Radiolabeling of TPGS micelles by the direct method resulted in high yields since less than 5% of the activity was associated with free pertechnetate (99mTcO4) in all experiments. Paper chromatography results, using saline as a mobile phase, revealed more than 98% of the activity at the origin. So, colloidal impurities, hydrolyzed and reduced 99mTcO4, were not resolved by this technique. The use of SnCl2 as the reducing agent led to the formation of a 99mTc colloidal impurity, extensively reported for 99mTc radiolabeling protocols by the direct method [22]. DLS analysis allowed us to evaluate the presence of that impurity. A second population was found in the reaction product sample assessed by DLS (Figure 1(a) (ii) compared to Figure 1(a) (i)). Population identity was confirmed by performing an alternative radiolabeling protocol, in absence of ligand (colloidal formation is highly favored in this reaction conditions). This radiolabeling product was also analyzed by DLS as it is shown in Figure 1(a) (iii): a colloidal/particulate structure was found, and it could be assigned to radioactive impurity by its size (600 nm) as it matches the second population size found in 99mTc-radiolabeled TPGS micelles sample. Since colloidal impurity showed a hydrodynamic diameter significantly higher than 99mTc-radiolabeled TPGS micelles, separation by filtration (0.22 μm methyl cellulose esters, Merck, Germany) was possible. Filtrated and retained radioactivity was measured for both radiolabeling protocols: (i) TPGS radiolabeling with 99mTc and (ii) 99mTc radioactive colloid favoring radiolabeling conditions. Filtration results are shown in Table 1. Almost half the radioactivity was associated with colloidal impurity, which was retained in the filter. Moreover, TPGS nanosized micelles were conserved and retained their radiolabel after filtration, as it can be concluded by results shown in Figure 1(a) (iv) and Table 1. Finally, 99mTc-radiolabeled TPGS micelles were characterized regarding size and morphology by DLS and TEM imaging showing spherical structures with an average diameter of 9.58 nm and polydispersion index of 0.09 at 25°C (Figure 1(a) (iv) and Figure 1(b)). Zeta potential resulted in a −0.217 ± 1.54 mV at 25°C, as well.
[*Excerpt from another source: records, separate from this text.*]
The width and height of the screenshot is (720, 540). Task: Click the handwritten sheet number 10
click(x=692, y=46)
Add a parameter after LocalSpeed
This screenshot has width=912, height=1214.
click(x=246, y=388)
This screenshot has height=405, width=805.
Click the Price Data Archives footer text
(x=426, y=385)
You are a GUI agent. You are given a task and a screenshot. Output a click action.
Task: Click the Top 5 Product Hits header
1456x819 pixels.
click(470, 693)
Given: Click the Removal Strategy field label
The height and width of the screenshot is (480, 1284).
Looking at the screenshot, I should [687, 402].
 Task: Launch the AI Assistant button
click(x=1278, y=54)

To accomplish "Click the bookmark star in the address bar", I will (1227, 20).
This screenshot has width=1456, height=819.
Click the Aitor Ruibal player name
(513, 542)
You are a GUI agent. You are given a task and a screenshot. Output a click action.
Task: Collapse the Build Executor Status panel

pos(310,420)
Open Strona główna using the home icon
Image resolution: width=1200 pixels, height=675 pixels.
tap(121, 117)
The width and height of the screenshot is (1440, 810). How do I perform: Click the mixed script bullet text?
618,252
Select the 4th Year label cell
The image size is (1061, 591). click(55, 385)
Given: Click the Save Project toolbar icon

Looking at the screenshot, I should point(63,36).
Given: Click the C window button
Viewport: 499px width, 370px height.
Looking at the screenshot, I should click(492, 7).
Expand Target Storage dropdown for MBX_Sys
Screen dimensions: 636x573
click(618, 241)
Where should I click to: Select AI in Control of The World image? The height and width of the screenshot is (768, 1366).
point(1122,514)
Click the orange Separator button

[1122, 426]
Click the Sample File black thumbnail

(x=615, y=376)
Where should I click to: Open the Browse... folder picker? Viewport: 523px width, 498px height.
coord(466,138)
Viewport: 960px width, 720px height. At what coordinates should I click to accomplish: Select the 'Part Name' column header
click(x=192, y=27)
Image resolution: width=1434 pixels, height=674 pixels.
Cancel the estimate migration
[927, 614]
TPGS radiolabeling with 99mTcRadiolabeling with 99mTc in colloidal radioactive
impurity favoring conditions

% filtered activity44 ± 40.7 ± 0.2

Results are expressed as the percentage of the initial activity that was measured in the filtrated fraction (filtered activity/initial activity  100). The mean ± SD of three independent radiolabeling reactions is shown.
3.2. Breast Cancer Animal Model of 4T1 Cell Line Yielded Negative Imaging Results for 99mTc-Radiolabeled TPGS Micelles and 99mTc-Sestamibi

Cellular uptake of 99mTc-radiolabeled TPGS micelles was assessed in 4T1 murine breast cancer cell line. Accumulation of this radioactive probe in the cellular fraction was not significant. However, routinely available and commercial 99mTc-sestamibi was also evaluated and resulted in less than 1% of the activity accumulated in 4T1 cells. In vitro results can be seen in Figure 2(a).

In vivo results revealed the inability of 99mTc-radiolabeled TPGS micelles to allow tumor localization by gamma camera imaging in 4T1 breast cancer animal model. Images showed a strong hepatic uptake, but no signal was detected in tumor palpable site (shown by green arrows in Figure 2(c)) or any other organ. Comparatively, no tumoral site was evidenced by gamma camera imaging using 99mTc-sestamibi either. Ex vivo biodistribution results confirmed the elevated percentages of 99mTc-radiolabeled TPGS micelles in the liver and spleen predominantly (Figure 2(b)). Kidneys uptake is also evident ex vivo, although they are not markedly distinguished in gamma camera imaging, probably due to superposition in planar acquisition.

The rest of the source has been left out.